**What needs to be done**
Working through the entries below, find how many lines include "computer", then write only that number.

(Stored items)
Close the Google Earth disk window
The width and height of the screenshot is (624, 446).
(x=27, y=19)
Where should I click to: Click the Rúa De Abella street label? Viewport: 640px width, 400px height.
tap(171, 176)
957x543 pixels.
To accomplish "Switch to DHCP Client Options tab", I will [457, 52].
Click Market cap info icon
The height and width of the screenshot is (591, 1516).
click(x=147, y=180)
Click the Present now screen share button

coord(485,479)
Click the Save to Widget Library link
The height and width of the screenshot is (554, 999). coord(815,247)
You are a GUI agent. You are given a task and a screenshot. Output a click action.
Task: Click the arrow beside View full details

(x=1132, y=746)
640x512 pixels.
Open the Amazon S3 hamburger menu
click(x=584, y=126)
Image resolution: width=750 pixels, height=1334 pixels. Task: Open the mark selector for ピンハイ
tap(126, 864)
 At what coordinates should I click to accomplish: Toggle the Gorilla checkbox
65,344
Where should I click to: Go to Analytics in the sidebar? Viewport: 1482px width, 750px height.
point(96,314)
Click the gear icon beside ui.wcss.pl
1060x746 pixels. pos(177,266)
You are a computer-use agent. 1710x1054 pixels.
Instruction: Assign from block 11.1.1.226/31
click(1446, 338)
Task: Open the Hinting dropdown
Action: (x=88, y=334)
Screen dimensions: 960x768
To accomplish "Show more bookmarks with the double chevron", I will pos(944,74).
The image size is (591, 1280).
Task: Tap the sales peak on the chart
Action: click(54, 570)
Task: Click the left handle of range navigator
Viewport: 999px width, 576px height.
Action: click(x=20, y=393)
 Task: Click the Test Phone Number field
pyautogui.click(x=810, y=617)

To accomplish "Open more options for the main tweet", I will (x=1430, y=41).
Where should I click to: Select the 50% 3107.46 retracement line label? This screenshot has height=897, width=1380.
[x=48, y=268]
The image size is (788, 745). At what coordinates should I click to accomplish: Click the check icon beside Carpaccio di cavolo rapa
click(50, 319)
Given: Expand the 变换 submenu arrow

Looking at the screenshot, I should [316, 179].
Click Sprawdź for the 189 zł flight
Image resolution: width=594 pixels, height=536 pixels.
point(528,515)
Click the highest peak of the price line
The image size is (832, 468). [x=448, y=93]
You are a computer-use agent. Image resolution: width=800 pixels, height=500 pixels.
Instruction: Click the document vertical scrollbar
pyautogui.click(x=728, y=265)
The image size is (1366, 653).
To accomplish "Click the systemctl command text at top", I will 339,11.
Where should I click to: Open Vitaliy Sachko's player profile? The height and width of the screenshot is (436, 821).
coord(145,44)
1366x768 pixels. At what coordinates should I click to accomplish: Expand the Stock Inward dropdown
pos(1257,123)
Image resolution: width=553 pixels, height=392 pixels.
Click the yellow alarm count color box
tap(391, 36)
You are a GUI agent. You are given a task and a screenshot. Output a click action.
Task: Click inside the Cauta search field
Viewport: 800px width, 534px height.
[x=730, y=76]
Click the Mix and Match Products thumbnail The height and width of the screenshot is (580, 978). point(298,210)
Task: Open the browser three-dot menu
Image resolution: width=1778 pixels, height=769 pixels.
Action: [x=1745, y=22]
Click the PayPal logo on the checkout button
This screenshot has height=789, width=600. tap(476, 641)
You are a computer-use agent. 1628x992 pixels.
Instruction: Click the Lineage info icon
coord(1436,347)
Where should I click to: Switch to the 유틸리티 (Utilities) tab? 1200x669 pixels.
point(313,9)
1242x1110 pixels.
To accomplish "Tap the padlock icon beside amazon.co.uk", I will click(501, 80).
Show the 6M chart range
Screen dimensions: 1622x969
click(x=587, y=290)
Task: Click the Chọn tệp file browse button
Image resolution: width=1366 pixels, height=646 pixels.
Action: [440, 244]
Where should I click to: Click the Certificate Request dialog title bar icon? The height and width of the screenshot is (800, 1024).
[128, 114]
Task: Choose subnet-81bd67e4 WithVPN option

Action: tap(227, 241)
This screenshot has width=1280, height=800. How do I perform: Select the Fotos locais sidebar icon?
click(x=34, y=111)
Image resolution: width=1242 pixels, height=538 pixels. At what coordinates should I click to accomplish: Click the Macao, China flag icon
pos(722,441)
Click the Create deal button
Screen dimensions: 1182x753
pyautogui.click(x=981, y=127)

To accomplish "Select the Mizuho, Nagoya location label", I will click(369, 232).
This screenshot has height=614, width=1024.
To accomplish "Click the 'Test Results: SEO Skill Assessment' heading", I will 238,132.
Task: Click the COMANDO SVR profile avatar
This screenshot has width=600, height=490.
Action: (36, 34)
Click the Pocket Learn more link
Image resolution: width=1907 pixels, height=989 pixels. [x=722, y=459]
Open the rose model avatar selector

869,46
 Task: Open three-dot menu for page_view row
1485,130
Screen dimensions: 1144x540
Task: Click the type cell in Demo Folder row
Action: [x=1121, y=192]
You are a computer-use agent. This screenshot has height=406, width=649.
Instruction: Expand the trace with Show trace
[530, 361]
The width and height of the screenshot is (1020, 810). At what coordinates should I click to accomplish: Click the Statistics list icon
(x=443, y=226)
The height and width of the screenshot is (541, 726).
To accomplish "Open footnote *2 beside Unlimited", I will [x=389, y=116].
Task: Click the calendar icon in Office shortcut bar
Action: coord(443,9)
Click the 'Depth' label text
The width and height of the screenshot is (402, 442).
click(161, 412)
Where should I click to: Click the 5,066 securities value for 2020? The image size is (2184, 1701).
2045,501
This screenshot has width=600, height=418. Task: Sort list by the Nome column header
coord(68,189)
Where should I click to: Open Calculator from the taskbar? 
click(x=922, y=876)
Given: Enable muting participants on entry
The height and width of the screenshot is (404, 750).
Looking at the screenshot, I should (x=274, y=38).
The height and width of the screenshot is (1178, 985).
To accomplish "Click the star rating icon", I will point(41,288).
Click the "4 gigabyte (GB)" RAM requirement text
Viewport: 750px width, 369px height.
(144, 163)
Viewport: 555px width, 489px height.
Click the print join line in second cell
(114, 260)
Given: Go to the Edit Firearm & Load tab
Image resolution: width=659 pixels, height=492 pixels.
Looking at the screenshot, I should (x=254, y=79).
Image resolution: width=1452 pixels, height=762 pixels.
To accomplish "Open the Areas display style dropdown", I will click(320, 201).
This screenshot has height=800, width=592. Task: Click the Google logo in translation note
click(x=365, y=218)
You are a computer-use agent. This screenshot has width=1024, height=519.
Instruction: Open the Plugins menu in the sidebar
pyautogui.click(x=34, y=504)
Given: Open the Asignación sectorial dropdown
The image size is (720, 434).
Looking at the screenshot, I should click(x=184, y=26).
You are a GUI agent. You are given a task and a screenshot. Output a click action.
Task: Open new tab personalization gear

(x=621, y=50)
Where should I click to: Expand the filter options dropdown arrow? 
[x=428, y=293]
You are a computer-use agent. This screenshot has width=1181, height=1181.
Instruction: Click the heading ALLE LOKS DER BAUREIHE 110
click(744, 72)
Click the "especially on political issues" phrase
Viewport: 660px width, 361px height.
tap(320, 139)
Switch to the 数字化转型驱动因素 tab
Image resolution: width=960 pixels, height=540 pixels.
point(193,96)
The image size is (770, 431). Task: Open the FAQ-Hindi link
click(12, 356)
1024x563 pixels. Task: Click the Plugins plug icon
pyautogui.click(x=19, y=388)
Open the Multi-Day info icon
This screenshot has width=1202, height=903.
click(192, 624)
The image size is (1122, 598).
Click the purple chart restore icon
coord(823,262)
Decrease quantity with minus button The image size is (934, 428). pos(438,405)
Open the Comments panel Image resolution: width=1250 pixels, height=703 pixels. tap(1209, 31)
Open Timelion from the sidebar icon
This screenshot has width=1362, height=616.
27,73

**Answer box**
6